La protection réglementaire et les poursuites

L’arrêté de protection ministériel des mammifères terrestres de Guadeloupe de 2018 a renforcé la précédente réglementation, datant de 1989. Aujourd’hui, l’arrêté de protection concerne toutes les espèces de chiroptères présentes en Guadeloupe. Cet arrêté porte également sur la protection de leurs habitats. Sont interdits notamment : la destruction de l’espèce, sa capture, son transport ou commerce. Il est également interdit de perturber intentionnellement les espèces (et notamment pendant la période de reproduction et de dépendance). Il est rappelé que la destruction, l’altération ou la dégradation des éléments physiques ou biologiques nécessaires à la reproduction ou au repos des espèces est interdite.

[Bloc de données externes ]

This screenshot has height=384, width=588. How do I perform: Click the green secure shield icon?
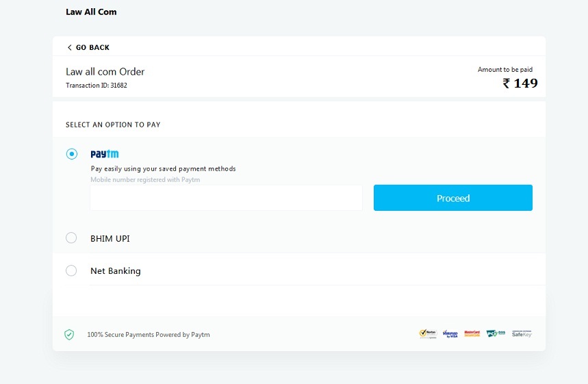[x=69, y=335]
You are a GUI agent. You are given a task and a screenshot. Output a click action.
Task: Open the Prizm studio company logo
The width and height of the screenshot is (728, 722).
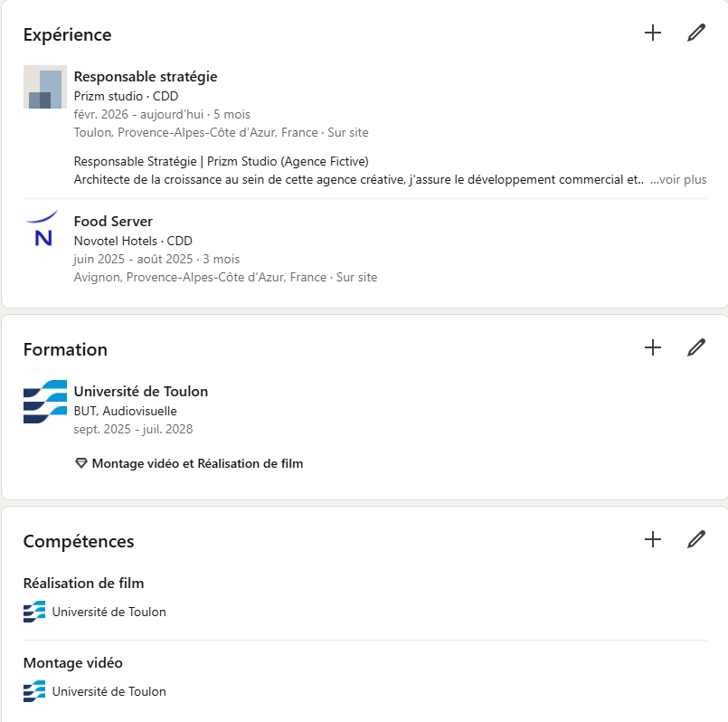(45, 87)
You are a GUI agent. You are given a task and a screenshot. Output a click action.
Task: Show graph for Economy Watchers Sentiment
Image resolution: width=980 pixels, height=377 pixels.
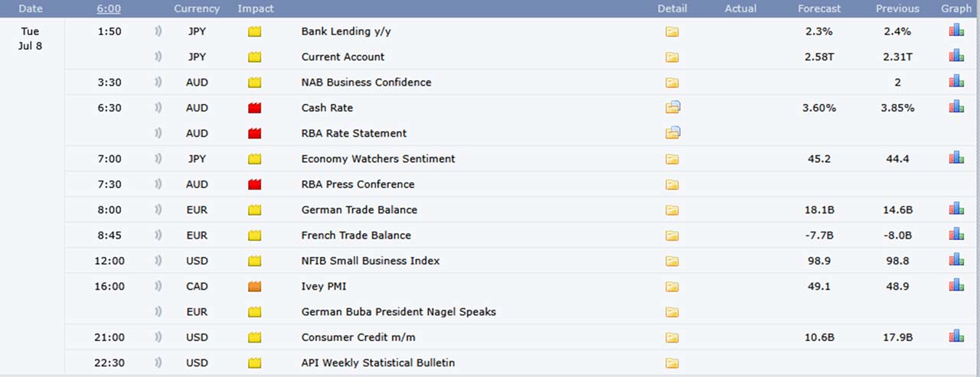tap(956, 158)
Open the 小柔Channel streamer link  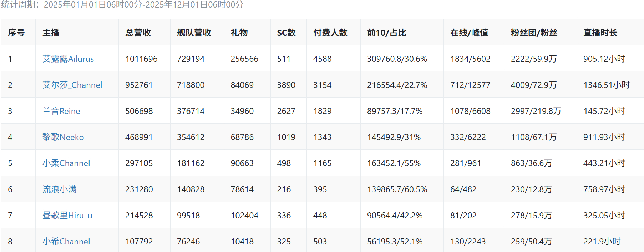(66, 163)
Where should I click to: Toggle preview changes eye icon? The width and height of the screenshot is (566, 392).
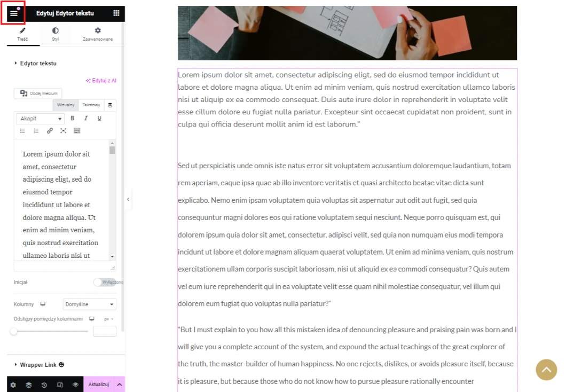click(75, 385)
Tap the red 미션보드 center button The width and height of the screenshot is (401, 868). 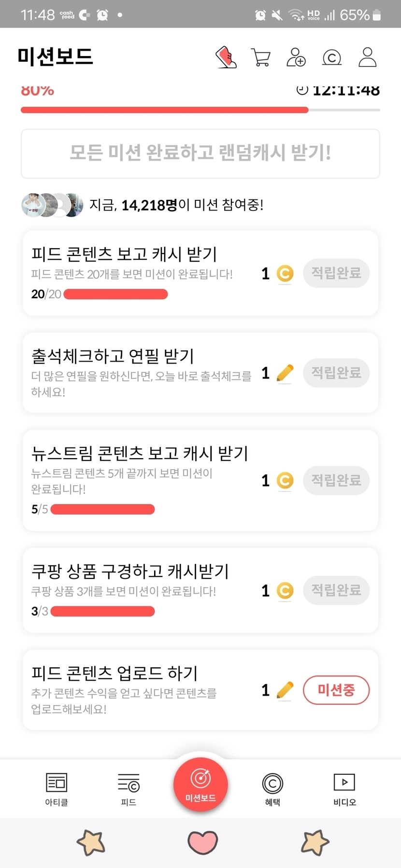click(201, 784)
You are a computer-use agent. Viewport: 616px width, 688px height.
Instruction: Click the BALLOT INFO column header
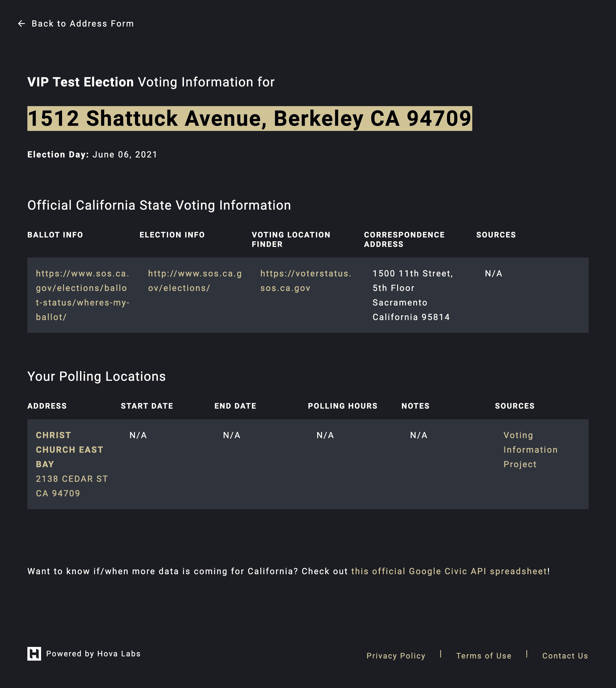point(55,235)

Le non-respect de cette réglementation est puni par l’article L415-3 du Code de l’environnement de trois ans d’emprisonnement et de 150 000€ d’amende.

Certains gîtes de chauves-souris (comme des cavités par exemple) sont réglementés par des arrêtés de protection de biotope, afin de préserver des habitats spécifiques.

Retrouvez ici : l’arrêté de protection ministériel des mammifères terrestres (2018)
Plus d’infos sur : les sanctions prévues par la loi et les autres arrêtés de protections de la faune et de la flore de Guadeloupe 

* Les chauves-souris appartiennent à l’ordre des chiroptères.
* Une espèce indigène est une espèce qui se trouve naturellement en Guadeloupe (à la différence des espèces exotiques).
* Une espèce endémique de la Guadeloupe est une espèce qui ne vit nulle part ailleurs au monde.